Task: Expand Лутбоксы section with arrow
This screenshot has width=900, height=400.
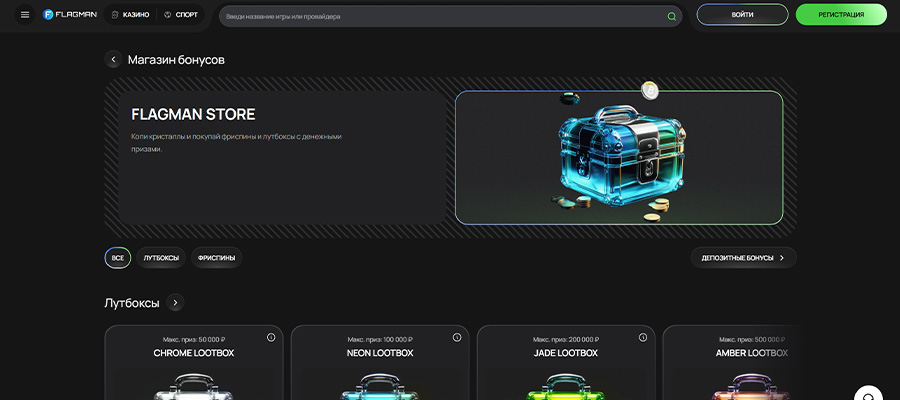Action: pyautogui.click(x=176, y=302)
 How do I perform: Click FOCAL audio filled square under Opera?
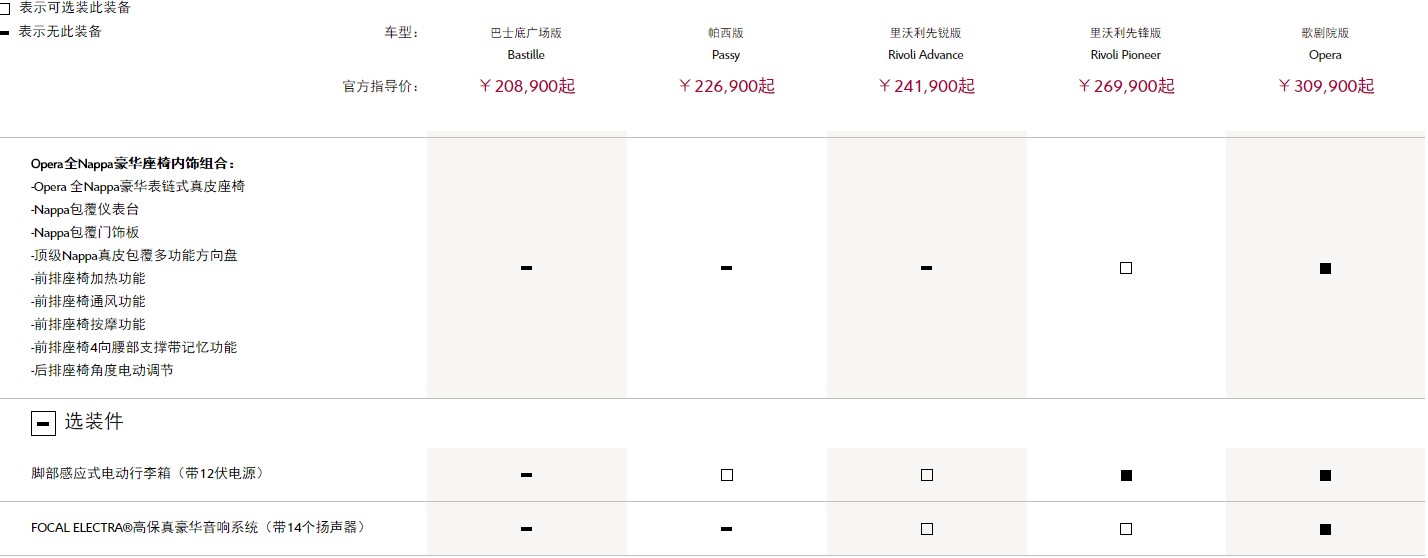(x=1325, y=529)
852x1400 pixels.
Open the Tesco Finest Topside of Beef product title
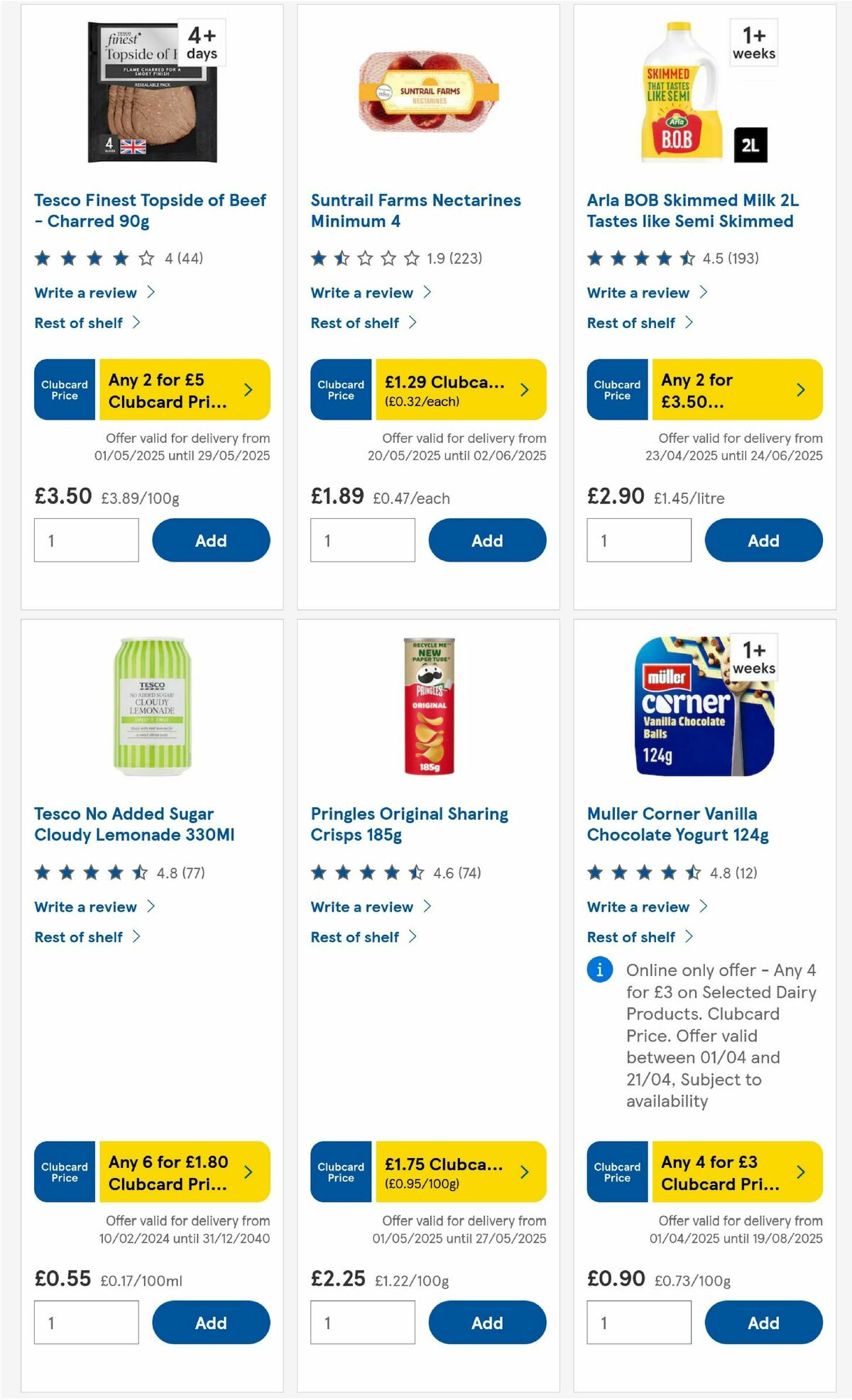point(150,210)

* * *

* [WORK REQUEST] Are you able to set down all the lines above exactly, without any pictures?

* [TASK RESULT]
Task: Expand Лутбоксы section with arrow
This screenshot has width=900, height=400.
Action: pyautogui.click(x=176, y=302)
 How do I perform: Click FOCAL audio filled square under Opera?
(x=1325, y=529)
852x1400 pixels.
Open the Tesco Finest Topside of Beef product title
point(150,210)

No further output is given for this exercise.